Suangdoh is a mid-sized village situated in Suangdoh Sub-Division/TD Block, Churachandpur district, Manipur, Northeast India. It is located within what is known as the Guite Kual. Most of the villages in this area are headed by a Chief of the Guite clan.

Political History 
Suangdoh has always been under Guite rule. Among the Guites, the Suangdoh Chiefs are descendants of Thangpau, the third son of Inpipa Pu Vummang. Inpipa Pu Vummang is the 17th direct descendant of Pu Guite. From his capital city of choice, present-day Teddim, Pu Vummang ruled over 70 villages who paid him taxes.

Location 
The village was originally located on a hilltop 30 or 40 kilometers from Singngat. To the east lies Singngat, to the southeast lies the famous Tuivel River and distant neighboring villages such as Mualzin, Tuiman, Maukot, C.Tuiveljang, Mongken, Doupau, Chiangpi, Tuilakjang, Lungthul (T), Enpum and Lungchin, and to the west lies the hill range of Lungthul. In the early 1990s, the then Chief Mr Khamchinpau Guite decided to move the village to a place originally known as Hiangtui, as the “new” Guite Road could not pass through Suangdoh as it was situated on a hilltop. Thus, the village is now situated about 5 km from its original location, on a low-lying flat top. This new Suangdoh is now roughly 35 kilometers from the nearest Tehsil, Singngat, 60 km from Churachandpur, and 89 km from Imphal. Today, the village has over 200 households, a PHSC/ Health & Wellness Centre, a Government High School and a Church-run Junior High School called Kaikhoen Academy. It is approximately 2 km long.

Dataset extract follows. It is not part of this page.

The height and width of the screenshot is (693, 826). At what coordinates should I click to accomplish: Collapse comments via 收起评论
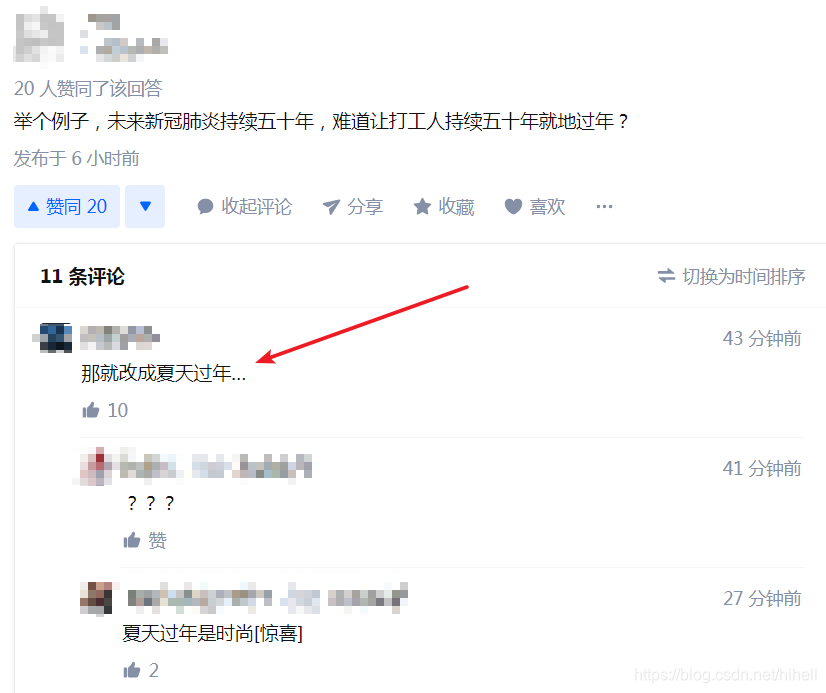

Nearby villages include Tuiveljang, Maukot, Mongken, Doupau, Chiangpi, Tuilaakjang, Lungthul(T), Lungthul(E), Lungchin, etc.  The rivers Tuivel, Tuilak, Tuivai, Zaupilui, Govomlui, and  flows in and around Suangdoh.

Tuiveljang, Tuilakjang, Doupau and Chiangpi were curved out of Suangdoh land, in other words, they are Machets.

People 
The total population of Suangdoh at the 2001 census was 1337, with a male population of 663 and a female population of 674.  Their main occupation has shifted from jhuming cultivation to other farming professions. Suangdoh is about 60 kilometers from Lamka and vehicles go to the village almost every day.